TEXT:
-- Opening Marker --
Researchers report an uptick in family violence amid Covid-19.
The pandemic has brought with it longer term physical, mental and emotional health issues, including upticks in domestic violence, suicides, depression and anxiety, in addition to life-threatening and fatal cases of the virus, and other issues that will continue to impact society even if the coronavirus is effectively eradicated.
The number of adolescents treated for injuries caused by family violence, including issues involving illegal drugs or weapons, has more than doubled since the onset of the coronavirus pandemic, according to the American Academy of Pediatrics 2021 National Conference that took place on October 10. Moreover, the agency indicated Incidents involving alcohol nearly doubled.
“The COVID-19 pandemic amplified risk factors known to increase family interpersonal violence, such as increased need for parental supervision, parental stress, financial hardship, poor mental health, and isolation,” said investigator Mattea Miller of Johns Hopkins University School of Medicine in Baltimore.
“To examine the issue,” she said she and her colleagues “sought to characterize the prevalence and circumstances of adolescent injuries resulting from family interpersonal violence.”
-- Closing Marker --
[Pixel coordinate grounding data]
-- Opening Marker --
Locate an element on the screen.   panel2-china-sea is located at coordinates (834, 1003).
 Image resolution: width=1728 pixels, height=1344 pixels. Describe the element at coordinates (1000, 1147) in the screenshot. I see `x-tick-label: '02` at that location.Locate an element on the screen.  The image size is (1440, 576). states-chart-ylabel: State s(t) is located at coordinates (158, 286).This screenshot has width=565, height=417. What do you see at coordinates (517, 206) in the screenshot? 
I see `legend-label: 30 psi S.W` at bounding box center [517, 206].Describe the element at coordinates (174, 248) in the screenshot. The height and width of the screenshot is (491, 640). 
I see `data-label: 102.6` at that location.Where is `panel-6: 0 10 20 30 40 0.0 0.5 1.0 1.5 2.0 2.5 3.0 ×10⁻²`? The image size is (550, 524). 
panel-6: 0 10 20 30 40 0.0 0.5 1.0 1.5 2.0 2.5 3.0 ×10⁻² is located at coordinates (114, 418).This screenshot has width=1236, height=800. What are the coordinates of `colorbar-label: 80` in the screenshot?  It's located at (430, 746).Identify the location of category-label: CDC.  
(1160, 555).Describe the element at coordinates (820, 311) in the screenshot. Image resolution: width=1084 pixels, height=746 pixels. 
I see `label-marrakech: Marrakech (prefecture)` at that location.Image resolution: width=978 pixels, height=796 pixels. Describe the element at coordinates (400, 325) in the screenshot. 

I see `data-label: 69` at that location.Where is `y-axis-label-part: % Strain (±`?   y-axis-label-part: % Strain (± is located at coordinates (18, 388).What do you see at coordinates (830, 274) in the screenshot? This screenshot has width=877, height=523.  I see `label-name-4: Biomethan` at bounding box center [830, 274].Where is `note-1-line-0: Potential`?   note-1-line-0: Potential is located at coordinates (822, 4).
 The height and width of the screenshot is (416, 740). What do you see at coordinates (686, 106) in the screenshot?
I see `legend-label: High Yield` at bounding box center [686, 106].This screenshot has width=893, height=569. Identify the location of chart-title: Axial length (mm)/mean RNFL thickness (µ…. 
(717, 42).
-- Closing Marker --
TASKS TO COMPLETE:
[1] Write out everything in the family violence article from "The number of" down to "Medicine in Baltimore.".
[2] According to the family violence article, on what date did the American Academy of Pediatrics 2021 National Conference take place?

ANSWERS TO THE TASKS:
[1]
The number of adolescents treated for injuries caused by family violence, including issues involving illegal drugs or weapons, has more than doubled since the onset of the coronavirus pandemic, according to the American Academy of Pediatrics 2021 National Conference that took place on October 10. Moreover, the agency indicated Incidents involving alcohol nearly doubled.
“The COVID-19 pandemic amplified risk factors known to increase family interpersonal violence, such as increased need for parental supervision, parental stress, financial hardship, poor mental health, and isolation,” said investigator Mattea Miller of Johns Hopkins University School of Medicine in Baltimore.

[2] October 10